The move comes in the wake of the recommendation by Trade and Industry Secretary Stephen Byers that the level of discount offered to fleet buyers should be made available to retail dealerships.
April registrations in Scotland fell 16% compared with the corresponding month last year, from 13,509 to 11,337, despite the year-to-date figure showing a 4% increase.
One Scottish dealer called the month a “complete and unmitigated disaster”.
He added: “We are all aware there is pent-up demand for new cars in Scotland but fewer and fewer people are willing to take the risk of paying dealership prices for new cars.
They see the shadow of price reductions coming just round the corner. “Either the Government takes decisive action or we have to form ourselves into bodies big enough to take advantage of the discounts Mr Byers referred to in his initial report last month.”
The Scotland plc buying programme is believed ready to become active after Mr Byers responds this month to the representations from carmakers and other interested parties to his initial report.
“We are ready to move, and even if it means we have to start importing cars from mainland Europe ourselves as dealership groups,” said the dealer.
Two £100m-plus turnover groups to hit the headlines recently because of difficult market conditions are Aberdeen-based Anderson Cars, which called in the receiver, and Abercromby in Edinburgh, which was forced to begin a stringent downsizing operation.

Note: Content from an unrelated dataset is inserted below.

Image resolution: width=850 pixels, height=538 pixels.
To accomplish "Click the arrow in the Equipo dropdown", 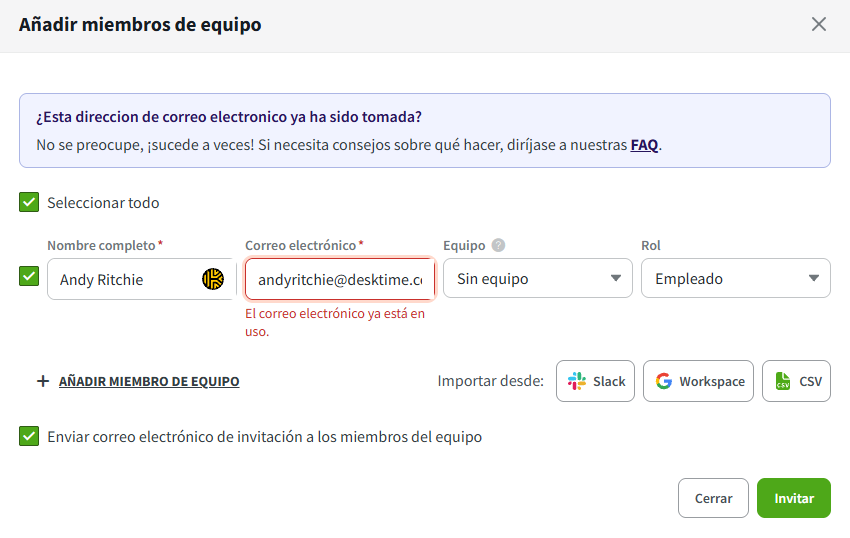I will click(x=616, y=279).
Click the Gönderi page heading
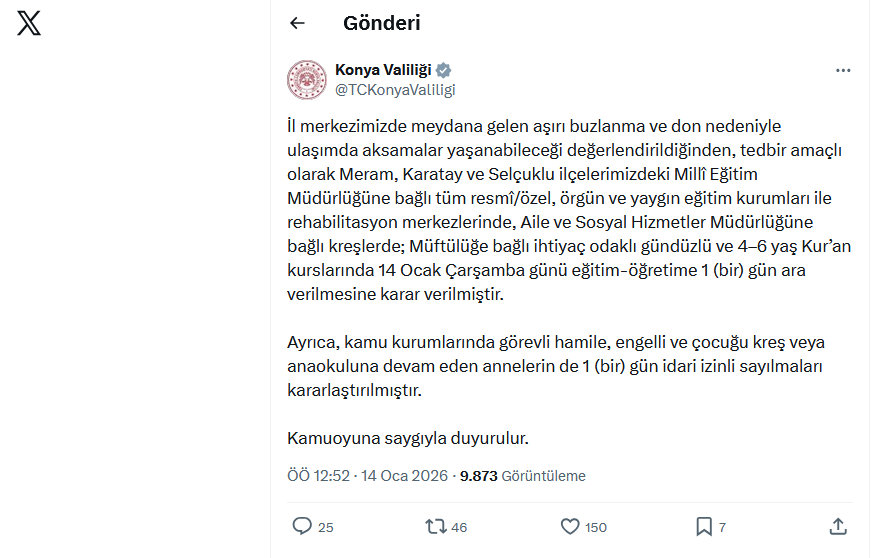This screenshot has height=558, width=890. coord(381,23)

Anderson Cars blamed a lack of “muscle power” to negotiate discounts with carmakers.
The Scottish Motor Trade Association stopped short of endorsing the planned cooperatives action, though executive director Douglas Robertson said: “We would not put obstacles in the way of any of our dealers who were keen to maximise their business. We would applaud any dealer who tries to increase their bottom line profit by legitimate means and there's clearly nothing illegitimate about what is being talked about.”